Write out each entry word for word.

INPUT DATA
--- START ---

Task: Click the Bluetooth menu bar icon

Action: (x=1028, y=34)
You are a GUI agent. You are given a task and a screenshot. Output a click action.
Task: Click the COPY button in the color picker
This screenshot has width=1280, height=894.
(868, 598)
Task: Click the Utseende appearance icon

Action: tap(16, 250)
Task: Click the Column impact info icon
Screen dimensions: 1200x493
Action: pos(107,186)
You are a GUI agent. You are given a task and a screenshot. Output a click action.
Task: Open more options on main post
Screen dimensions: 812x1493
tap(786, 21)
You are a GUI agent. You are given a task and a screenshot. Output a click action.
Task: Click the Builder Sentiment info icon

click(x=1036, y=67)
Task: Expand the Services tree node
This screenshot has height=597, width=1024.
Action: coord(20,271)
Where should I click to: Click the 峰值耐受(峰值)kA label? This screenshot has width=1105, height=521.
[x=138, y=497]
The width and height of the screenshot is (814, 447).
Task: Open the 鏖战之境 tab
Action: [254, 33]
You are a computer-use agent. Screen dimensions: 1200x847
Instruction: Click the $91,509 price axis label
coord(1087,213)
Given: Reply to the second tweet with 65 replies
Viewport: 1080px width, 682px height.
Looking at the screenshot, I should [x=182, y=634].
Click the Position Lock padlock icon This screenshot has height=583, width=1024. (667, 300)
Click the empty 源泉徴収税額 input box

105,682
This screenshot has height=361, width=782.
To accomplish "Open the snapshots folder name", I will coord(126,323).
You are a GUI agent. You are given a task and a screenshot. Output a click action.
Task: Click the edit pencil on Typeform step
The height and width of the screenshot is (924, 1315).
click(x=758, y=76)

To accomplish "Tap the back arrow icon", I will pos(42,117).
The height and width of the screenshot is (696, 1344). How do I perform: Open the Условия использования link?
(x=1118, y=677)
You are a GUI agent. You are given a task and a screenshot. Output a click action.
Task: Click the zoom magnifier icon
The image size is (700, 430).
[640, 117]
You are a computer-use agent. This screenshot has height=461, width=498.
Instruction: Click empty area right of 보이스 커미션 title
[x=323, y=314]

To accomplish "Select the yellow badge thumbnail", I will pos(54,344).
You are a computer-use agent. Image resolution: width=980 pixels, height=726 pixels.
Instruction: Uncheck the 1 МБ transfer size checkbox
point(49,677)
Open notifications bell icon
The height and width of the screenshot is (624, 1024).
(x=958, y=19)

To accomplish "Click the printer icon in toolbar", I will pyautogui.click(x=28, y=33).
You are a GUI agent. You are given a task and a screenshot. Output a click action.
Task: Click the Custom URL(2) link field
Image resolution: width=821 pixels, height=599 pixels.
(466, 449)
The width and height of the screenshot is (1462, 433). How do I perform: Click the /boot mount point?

--- END ---

ANSWER SPACE
Task: Click the Bluetooth menu bar icon

Action: (x=1028, y=34)
You are a GUI agent. You are given a task and a screenshot. Output a click action.
Task: Click the COPY button in the color picker
This screenshot has width=1280, height=894.
(868, 598)
Task: Click the Utseende appearance icon

Action: tap(16, 250)
Task: Click the Column impact info icon
Screen dimensions: 1200x493
Action: pos(107,186)
You are a GUI agent. You are given a task and a screenshot. Output a click action.
Task: Open more options on main post
Screen dimensions: 812x1493
tap(786, 21)
You are a GUI agent. You are given a task and a screenshot. Output a click action.
Task: Click the Builder Sentiment info icon

click(x=1036, y=67)
Task: Expand the Services tree node
This screenshot has height=597, width=1024.
Action: coord(20,271)
Where should I click to: Click the 峰值耐受(峰值)kA label? This screenshot has width=1105, height=521.
[x=138, y=497]
The width and height of the screenshot is (814, 447).
Task: Open the 鏖战之境 tab
Action: [254, 33]
You are a computer-use agent. Screen dimensions: 1200x847
Instruction: Click the $91,509 price axis label
coord(1087,213)
Given: Reply to the second tweet with 65 replies
Viewport: 1080px width, 682px height.
Looking at the screenshot, I should [x=182, y=634].
Click the Position Lock padlock icon This screenshot has height=583, width=1024. (667, 300)
Click the empty 源泉徴収税額 input box

105,682
This screenshot has height=361, width=782.
To accomplish "Open the snapshots folder name", I will coord(126,323).
You are a GUI agent. You are given a task and a screenshot. Output a click action.
Task: Click the edit pencil on Typeform step
The height and width of the screenshot is (924, 1315).
click(x=758, y=76)

To accomplish "Tap the back arrow icon", I will pos(42,117).
The height and width of the screenshot is (696, 1344). How do I perform: Open the Условия использования link?
(x=1118, y=677)
You are a GUI agent. You are given a task and a screenshot. Output a click action.
Task: Click the zoom magnifier icon
The image size is (700, 430).
[640, 117]
You are a computer-use agent. This screenshot has height=461, width=498.
Instruction: Click empty area right of 보이스 커미션 title
[x=323, y=314]

To accomplish "Select the yellow badge thumbnail", I will pos(54,344).
You are a computer-use agent. Image resolution: width=980 pixels, height=726 pixels.
Instruction: Uncheck the 1 МБ transfer size checkbox
point(49,677)
Open notifications bell icon
The height and width of the screenshot is (624, 1024).
(x=958, y=19)

To accomplish "Click the printer icon in toolbar", I will pyautogui.click(x=28, y=33).
You are a GUI agent. You are given a task and a screenshot. Output a click action.
Task: Click the Custom URL(2) link field
Image resolution: width=821 pixels, height=599 pixels.
(466, 449)
The width and height of the screenshot is (1462, 433). How do I perform: Click the /boot mount point?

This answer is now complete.